**What to produce**
Your answer must consist of exactly the lines below, starting with the line with "Viewport: 376px width, 213px height." and going on through the line with "Click the orange Bing search magnifier button", and nothing else.

◇ ◇ ◇ ◇

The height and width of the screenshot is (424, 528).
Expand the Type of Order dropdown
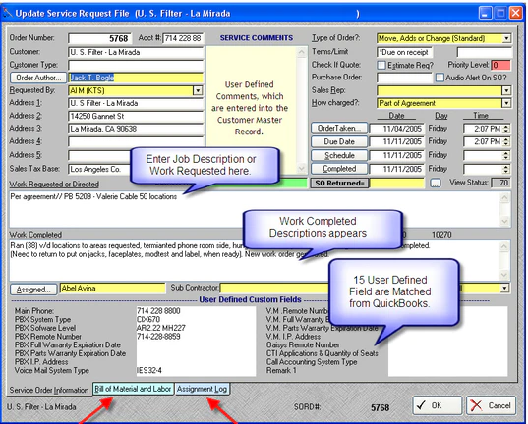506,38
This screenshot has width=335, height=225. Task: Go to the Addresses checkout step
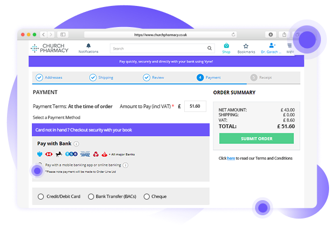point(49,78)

◇ ◇ ◇ ◇

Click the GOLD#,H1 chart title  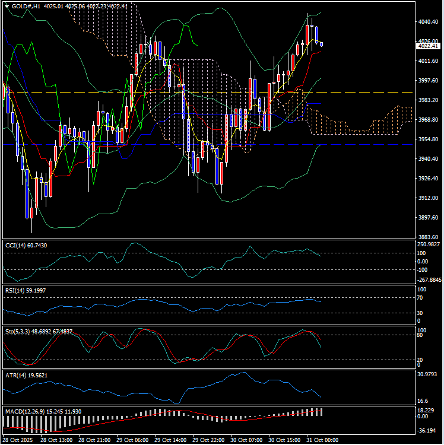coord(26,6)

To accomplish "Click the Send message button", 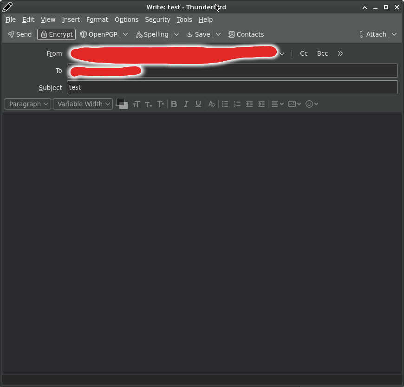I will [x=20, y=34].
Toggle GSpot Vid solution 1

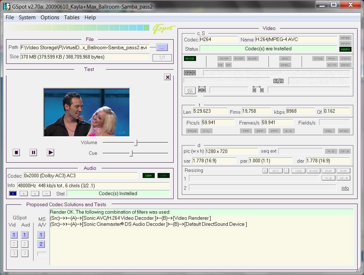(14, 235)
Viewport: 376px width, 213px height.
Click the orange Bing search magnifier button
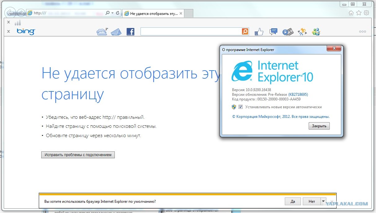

◇ ◇ ◇ ◇

**Solution**
Viewport: 376px width, 213px height.
Click the orange Bing search magnifier button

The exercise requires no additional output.